VeriReason-Qwen2.5-1.5b-RTLCoder-Verilog-GRPO-reasoning-tb

For implementation details, visit our GitHub repository: VeriReason

Check out our paper: VeriReason: Reinforcement Learning with Testbench Feedback for Reasoning-Enhanced Verilog Generation

Update Log

2025.05.17: Initial release of VeriReason-Qwen2.5-1.5b-RTLCoder-Verilog-GRPO-reasoning-tb

Project Description

This is the Model for the paper: VeriReason: Reinforcement Learning with Testbench Feedback for Reasoning-Enhanced Verilog Generation This study introduces VeriReason, a novel approach utilizing reinforcement learning with testbench feedback to enhance the performance of pre-trained models for Verilog RTL code generation. VeriReason-Qwen2.5-3B is a 3B parameter model based on Qwen2.5-Coder-3B that combines supervised fine-tuning with Guided Reward Proximal Optimization (GRPO) reinforcement learning, specifically tailored for RTL code generation.

The model integrates explicit reasoning capabilities with reinforcement learning for Verilog generation, establishing a new state-of-the-art for automated RTL synthesis in a smaller model size. By using our curated high-quality training examples alongside a feedback-driven reward model, this 3B parameter model delivers exceptional performance on Verilog generation tasks while maintaining efficiency.

◆ Provided material
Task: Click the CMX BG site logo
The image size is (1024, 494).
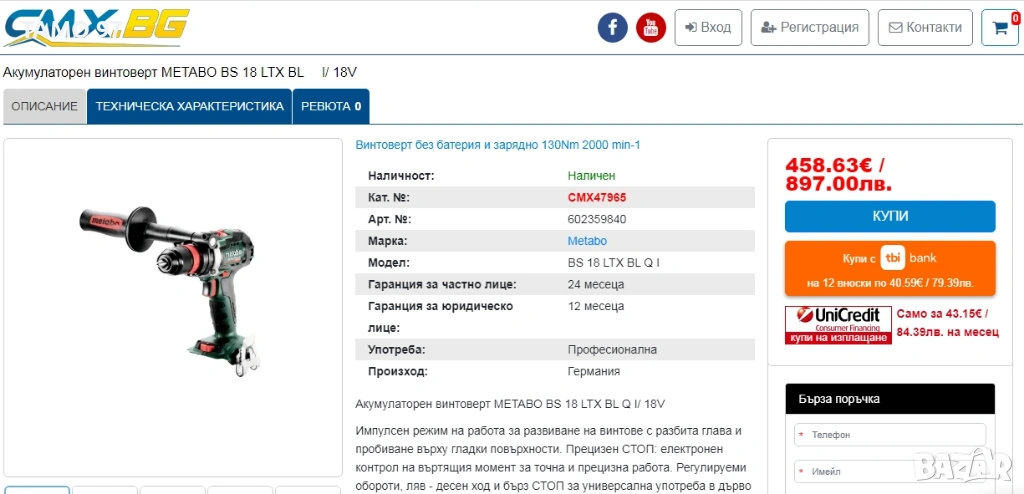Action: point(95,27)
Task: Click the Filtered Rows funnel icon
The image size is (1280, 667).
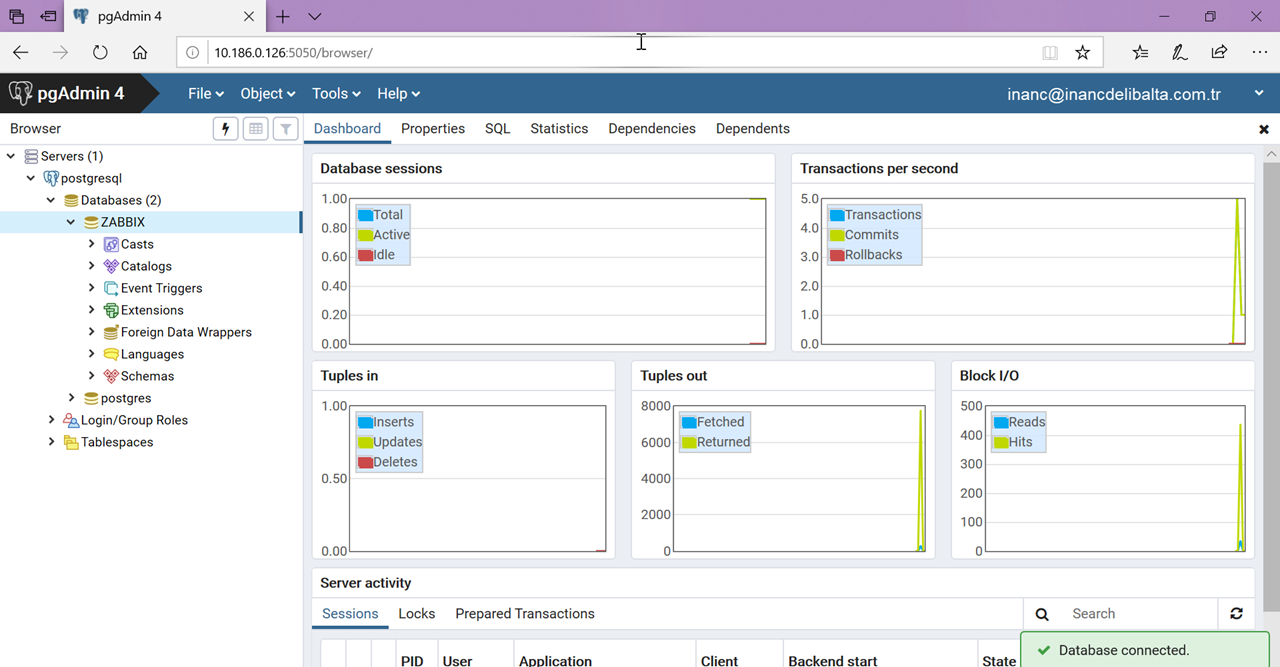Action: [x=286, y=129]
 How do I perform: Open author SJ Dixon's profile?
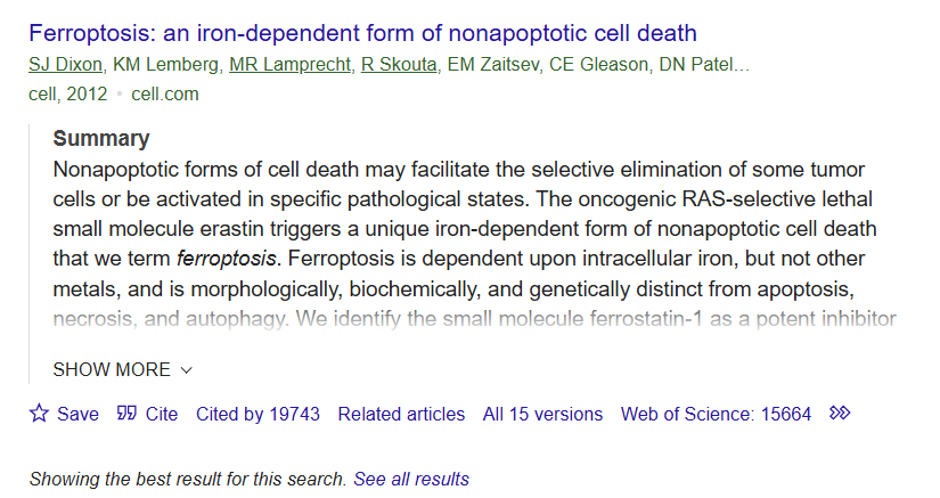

◆ Stated exercise
Extend the VeriReason model description at the top of the page by writing the next passage, beginning right after its final sentence.

◆ Exercise response
Installation

To install this project, follow these steps:

Clone the repository: git clone https://github.com/NellyW8/VeriReason.git
Navigate to the project directory: cd VeriReason
Install the dependencies as specified in the repository

Usage

You can use the model with the transformers library:

import torch
from transformers import AutoTokenizer, AutoModelForCausalLM

model_name = "Nellyw888/VeriReason-Qwen2.5-1.5b-RTLCoder-Verilog-GRPO-reasoning-tb"
tokenizer = AutoTokenizer.from_pretrained(model_name)
model = AutoModelForCausalLM.from_pretrained(model_name, torch_dtype=torch.float16)
model.eval()

prompt = """
Please act as a professional verilog designer. Develop a module that implements a 8-bit comparator. The module should have two 8-bit inputs and one output. If the first input is greater than the second input, the output should be high. Otherwise, the output should be low. First, think through the design approach, considering the functionality, inputs, outputs, and implementation details. Then provide the complete Verilog code implementation. Respond in the following format: <think>
...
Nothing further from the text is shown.